SALT LAKE CITY (ABC4 Sports) – The Pac-12 Conference is in jeopardy of losing at least five more members, and possibly being eliminated altogether.
Arizona is in serious talks to join the Big 12 Conference, with an announcement expected in the next few days. Utah and Arizona State would be the next targets of the Big 12, joining Colorado, which announced it is leaving in 2024.
Meanwhile, the Big Ten is discussing membership with Oregon and Washington, where they would join USC and UCLA.
None of the news bodes well for the Pac-12’s survival.
Utah has been a member of the Pac-12 since 2011, when it left the Mountain West Conference.
A move to the Big 12 would rekindle one of the best rivalries in the country against BYU, which is joining the Big 12 this season.
Arizona is amid the final steps, sources tell ESPN and the Associated Press, including detailing the move in an Arizona board of regents meeting Thursday night. Big 12 presidents and CEOs met Thursday to vote on approving the move, another sign of the likelihood of it happening.
Barring an unexpected turn in the board of regents meeting, Arizona’s decision is expected be formalized soon.
The spotlight will then quickly shift to Pac-12 members Arizona State and Utah, which could take a few days to determine their future. The Big 12 has also courted them, the final two of the so-called “Corner Schools.” But they always have been on a separate timeline from Colorado and Arizona, which both had meetings with the Big 12 in recent months before jumping aboard.

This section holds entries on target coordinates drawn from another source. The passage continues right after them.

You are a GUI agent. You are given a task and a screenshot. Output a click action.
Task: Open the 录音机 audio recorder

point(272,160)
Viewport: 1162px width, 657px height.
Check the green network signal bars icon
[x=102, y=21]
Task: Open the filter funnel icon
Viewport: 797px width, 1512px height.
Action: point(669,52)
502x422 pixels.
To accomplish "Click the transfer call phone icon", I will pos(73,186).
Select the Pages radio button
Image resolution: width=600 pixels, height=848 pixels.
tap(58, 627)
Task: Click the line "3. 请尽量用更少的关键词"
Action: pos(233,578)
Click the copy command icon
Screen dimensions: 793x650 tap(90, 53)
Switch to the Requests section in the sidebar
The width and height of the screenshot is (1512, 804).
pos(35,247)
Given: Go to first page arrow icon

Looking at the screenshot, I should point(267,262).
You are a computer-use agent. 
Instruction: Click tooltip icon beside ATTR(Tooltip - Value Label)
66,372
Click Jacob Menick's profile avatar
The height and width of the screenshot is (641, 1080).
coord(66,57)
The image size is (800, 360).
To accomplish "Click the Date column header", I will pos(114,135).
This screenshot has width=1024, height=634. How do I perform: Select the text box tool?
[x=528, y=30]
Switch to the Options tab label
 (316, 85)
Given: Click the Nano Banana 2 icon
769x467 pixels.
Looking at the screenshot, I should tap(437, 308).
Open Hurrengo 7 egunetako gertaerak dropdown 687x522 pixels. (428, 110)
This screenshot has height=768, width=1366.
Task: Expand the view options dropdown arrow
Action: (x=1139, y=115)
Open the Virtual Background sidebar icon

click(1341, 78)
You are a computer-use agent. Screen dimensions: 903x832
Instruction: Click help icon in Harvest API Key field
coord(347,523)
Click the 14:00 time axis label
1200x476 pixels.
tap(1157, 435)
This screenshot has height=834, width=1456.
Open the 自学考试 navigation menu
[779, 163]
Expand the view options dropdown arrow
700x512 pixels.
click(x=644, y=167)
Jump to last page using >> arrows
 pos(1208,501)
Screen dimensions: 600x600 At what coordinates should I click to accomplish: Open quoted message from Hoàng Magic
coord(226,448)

Washington regents held a special meeting late Thursday night with most of the 90-minute gathering held in executive session to discuss present, pending or potential litigation with counsel. The meeting included Washington President Ana Mari Cauce and athletic director Jen Cohen, and adjourned around 10:35 p.m. PDT without any action taken.
While the Big 12 has been eyeing Pac-12 schools for months, the Big Ten — which dealt the first blow to the Pac-12 by poaching Southern California and UCLA last year —- has jumped in late.
The people with direct knowledge of those talks say no formal offer has been made to Oregon and Washington, but the framework of a deal was presented that would have the Ducks and Huskies enter the conference with an annual payout in the low-to-mid $30 millions.
The schools could also receive an advance on future payments that could increase the total payout to more than $40 million for the first several years they are in the conference, though it would be subtracted from future payouts, two people said.
That payout would be about half what current Big Ten members will receive when all its new television deals fully kick in next year, but still more than what Washington and Oregon are guaranteed to receive from a recently presented potential media rights deal the Pac-12 has on the table from Apple.
USC and UCLA are headed to the Big Ten next year, the same time Colorado is leaving the West Coast’s largest and most storied conference for the Big 12. The Buffaloes announced their return to the Big 12 a week ago.
That leaves the Pac-12 with nine schools — for now — and no media rights deal beyond the upcoming school year. None of the other remaining schools have scheduled regent or trustee meetings — yet.
The Big 12 also has targeted Utah to get to 16 members next year after Texas and Oklahoma leave.
The uncertainty in the Pac-12 is being felt across the conference, especially at places that might not have clear options to join another Power Five conference.
“You know, the old question of how long would it take TV money to destroy college football? Maybe we’re here,” Washington State football coach Jake Dickert told reporters Thursday. “To think even remotely five years ago the Pac-12 would be in this position it’s unthinkable to think that we’re here today. And to think local rivalries are at risk and fans driving four hours to watch their team play in a road game and rivalries is at risk to me is unbelievable.”
“But at the end of the day, I just think we’ll look back at college football in 20 years and be like, ‘What are we doing? What are we doing?’” he added. “Let’s let our guys stay regional. Let’s play. Let’s preserve the Pac-12 and what it is.”
Pac-12 Commissioner George Kliavkoff presented details of a media rights deal to league stakeholders Tuesday, but no vote was held. ESPN reported the deal would make Apple TV the conference’s primary home and not a more well-known traditional network like ESPN or Fox.
The carrot may not have been big enough. The deal reportedly would guarantee schools about $20 million each per year, but with subscription based escalators that could grow that total.
One corner of the four corner schools is gone from the Pac-12, another has a foot out the door, its two biggest brands are forming an exit strategy and the conference that touts sports alumni like Jackie Robinson, John Elway and Jackie Joyner-Kersee appears to be in peril.